Status: Placeholder — to be developed. Last reviewed:Reference structural sibling: guidelines/i18n/translation-rules.md (rule + workflow style).

Scope (when this guideline lands)

Authentication and authorisation conventions: the custom email-based User, login flow, password reset, session vs token (none currently), permission decorators / mixins (LoginRequiredMixin, PermissionRequiredMixin, custom practice-access mixin), where to declare per-view access (decorator vs mixin vs dispatch check), how API endpoints in apps/websites/ authenticate (separate from the admin / user flow).

Out of scope (cross-refs)

  • Multi-tenant row-level isolation (which rows a user sees once they're authenticated) → guidelines/security/multi-tenant-isolation.md (placeholder). This file covers WHICH VIEWS they can reach.
  • PII handling and log redactionguidelines/security/pii-and-logging.md (placeholder).
  • Admin access control (superuser-only per website-pages-audit.md) → guidelines/backend/admin.md (placeholder).
  • Session middleware ordering / LocaleMiddleware placementguidelines/i18n/translation-rules.md.

Sources to mine when writing this

  • apps/accounts/ — custom User model (email-based login), login views, permission mixins. Read all class docstrings.
  • apps/core/permissions.pyfeature_required decorator and FeatureRequiredMixin. Survey usage.
  • apps/core/mixins.py — any auth-adjacent mixins.
  • config/urls.pylogin_required decorators and access patterns at the URL level.
  • Existing views — enumerate the permission patterns in use, converge on one.
  • apps/websites/views_cms.py — the API authentication story (likely a different mechanism — DRF auth class?).

Starter hard rules to investigate

  1. LoginRequiredMixin (or equivalent) on every non-public view. Login pages, password reset, and the website-API endpoints are the only exceptions.
  2. @feature_required('feature_name') decorator (or FeatureRequiredMixin) for feature-gated views — see apps/core/permissions.py pattern.
  3. Permission checks live in the view class, not the template. Templates can use {% if perms.... %} for cosmetic show/hide, but the server must enforce independently.
  4. No @login_required decorator on individual methods — use a class-level mixin so it can't be forgotten on post() etc.
  5. API endpoints have their own auth class (DRF) — separate from session auth used by website views.

Decision points to settle

  1. Where to declare access: decorator on URL pattern vs mixin on view class vs dispatch() check. Codebase has all three; pick one.
  2. Session vs token: project is session-based today. If/when an external integration needs token auth (e.g. Helios talking back), what's the policy?
  3. Password reset flow: built-in Django views or custom? Email content under microcopy guidelines?
  4. Group-based vs feature-based permissions: Django Groups map to feature sets in apps/core/permissions.py. Document the mapping policy.

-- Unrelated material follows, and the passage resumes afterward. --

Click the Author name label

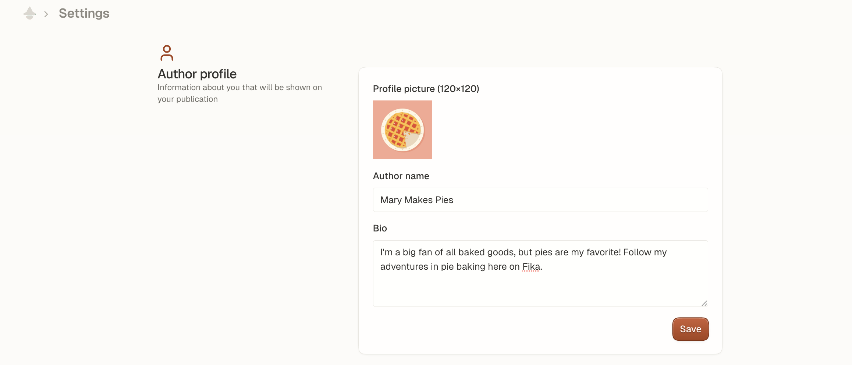click(x=401, y=176)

Known deviations to look for during writing

  • Function-based views without @login_required (silent gap).
  • Permission checks done only in templates ({% if perms... %}) without a server-side mirror.
  • Custom auth bypass for "internal" or "debug" endpoints (security hole).
  • Inconsistent feature-gate decorators across views of the same feature.

If found, file IMMEDIATELY as a backlog item — auth gaps are P0.